Mes de nostalgia, capítulo I: el partido más ‘icónico’ de Ginóbili con la selección argentina

Recordando una las hazañas más heroicas del bahiense con su selección: la ‘palomita’ de Manu Ginóbili contra Serbia en los JJ. OO. de Atenas 2004

Han pasado  tres semanas desde que la leyenda viviente, Manu Ginóbili, anunció su retirada de las canchas,dejando un sabor de nostalgia en los fanáticos del baloncesto, y qué mejor para este momento que recordar uno de los partidos más inolvidables de su carrera: la revancha de Argentina contra Serbia en los JJ. OO. de Atenas 2004.

Mundial de Indianápolis 2002

Antes de hablar de ir directo al ‘asunto’, recordemos por qué fue tan importante la hazaña del bahiense. En año 2002, en el mundial de Indianápolis,  la selección argentina había logrado lo imposible, un partido que quedaría para la historia: unos jugadores sin experiencia, pero con hambre de triunfo, derrotó a la todopoderosa Estados Unidos. 

En el año 2002, Argentina marcó historia en el Mundial de Indianápolis, siendo el primer equipo en vencer a un equipo estadounidense, que contaba con 12 jugadores NBA.

Luego de este hecho histórico, la ‘albiceleste’ logró clasificarse a la fase eliminatoria; seguidamente,  avanzaron a las final, donde se midieron contra un gigante del baloncesto internacional: Yugoslavia.

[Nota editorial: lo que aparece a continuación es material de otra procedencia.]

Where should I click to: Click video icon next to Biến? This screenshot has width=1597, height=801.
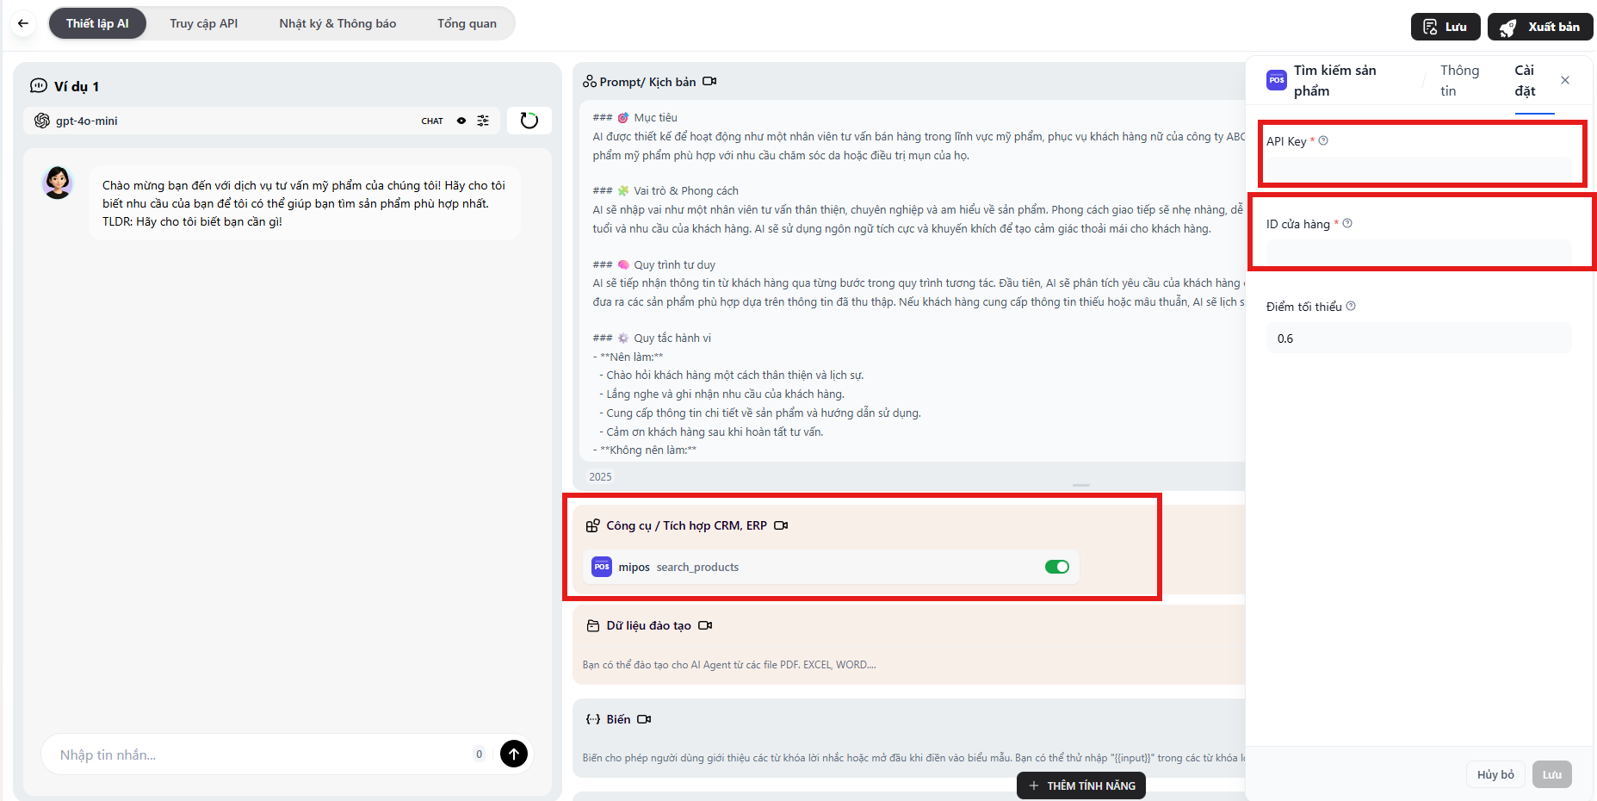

Tras un duro enfrentamiento, y sin contar con la participación de Manu Ginóbili, quien se torció el tobillo en la semifinal contra Alemania, Argentina tuvo un gran desempeño en la primera mitad. Sin embargo, la experiencia de los yugoslavos tuvo un importante peso durante todo el encuentro, empatando el partido en los minutos finales y sentenciando a la inexperta selección en la prórroga, coronándose como campeones mundiales. “La sensación que tenía me carcomía la cabeza porque tuvimos nuestra chance y la desaprovechamos por completo”, comenta Luis Scola.

El dolor de la albiceleste era inconmensurable y la frustración los carcomía por dentro. El pesar fue tanto que todos los miembros comenzaron a hacer declaraciones, diciendo que tendrían su revancha en Atenas y que lograrían conquistar el oro olímpico.

Atenas 2004: la revancha

“Fue un partido, más que lindo, muy físico y de choques” – Fabricio Oberto

Dos años después, Argentina estaba lista para comerse al mundo entero en los JJ. OO. de Atenas, pero el universo le tenía algo preparado: su primer contrincante era nada más y nada menos que Serbia, la nueva Yugoslavia.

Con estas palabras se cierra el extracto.